GPU: A parallel version that takes advantage of data parallelism within the inner steps of DPLL (unit literal propagation and unassigned literal search). It does not currently exploit the parallelism between assignment decisions, though this is what we plan to explore next.
We have also built a testing framework that enables us to analyze the performance of the different implementations under different workloads. Our benchmarks are sourced from SATLIB, which contains a database of Uniform Random-3-SAT CNF problems. The benchmarks vary in the total number of literals, the number of clauses, and the satisfiability of the problem.
Multi-Core
We gathered the execution time and cache miss rate for both the sequential reference solution and the multi-core implementation on four different benchmarks. The benchmarks are all satisfiable formulas, with {50, 75, 150, 175} literals and {218, 325, 645, 753} clauses, respectively. Data was gathered on an Intel Xeon Silver 4208 with a max fork depth of 3 (after which it calls the sequential implementation).

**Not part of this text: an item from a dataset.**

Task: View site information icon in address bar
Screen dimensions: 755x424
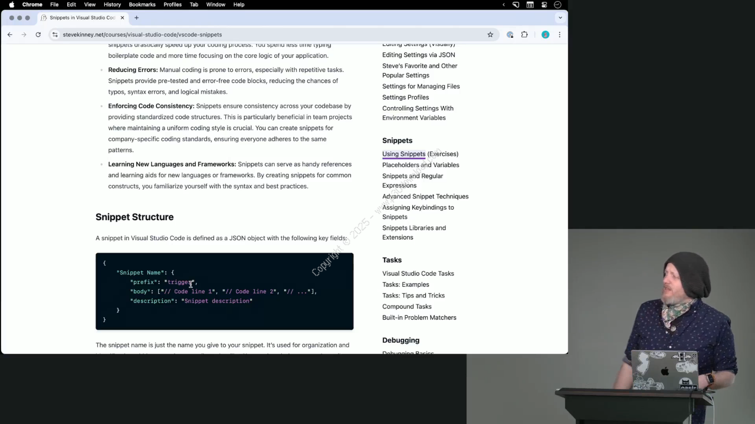Action: pyautogui.click(x=55, y=35)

Benchmark | time (ref) | time (multi) | cache miss % (ref) | cache miss % (multi) |
---|---|---|---|---|
uf50-218 | 0.078370 s | 0.173443 s | 46.866 % | 28.971 % |
uf75-325 | 0.373130 s | 0.258275 s | 44.734 % | 26.721 % |
uf150-645 | 858.7970 s | 868.7310 s | 28.927 % | 29.129 % |
uf175-753 | Did not terminate |
The multi-core implementation exhibits marginal speedup over the reference implementation for medium-sized benchmarks, and has a higher cache hit rate. Further analysis is needed to determine why the multi-core speedup is so poor, and to characterize the performance with different max fork depths and problem sizes. We need to determine if the process is memory bound for high thread counts and examine cache performance at different levels within the memory hierarchy. A potential improvement over the current implementation is to create a thread pool instead of limiting thread launches to the shallow recursive iterations.
GPU
Benchmark | time (init) | time (compute) | time (total) |
---|---|---|---|
uf50-218 | 0.254 s | 0.126 s | 0.380 s |
uf75-325 | 0.257 s | 0.007 s | 264 ms |
uf150-645 | 0.260 s | 25.215 s | 25.475 s |
uf175-753 | 0.253 s | 573.333 s | 573.586 s |
Gathered on an NVIDIA RTX 2070
We see a substantial speedup already over the CPU implementations, though one that is inconsistent between test cases (between ~1.5x ad ~30x, above). Still, our current approach dramatically underutilizes the GPU, with Nsight Compute reporting 1.1% compute throughput, and 2.3% memory throughput. The throughput is currently limited by the relatively small number of clauses in the problems we’re solving (100s). To fully utilize GPU resources, we will need to run many different decisions in parallel across different kernels. After implementing this, we will also evaluate the impact of kernel launch overhead, and determine whether it is worth attempting to reassign threads within running kernels instead. We also plan on examining the latency between the host and device during checks.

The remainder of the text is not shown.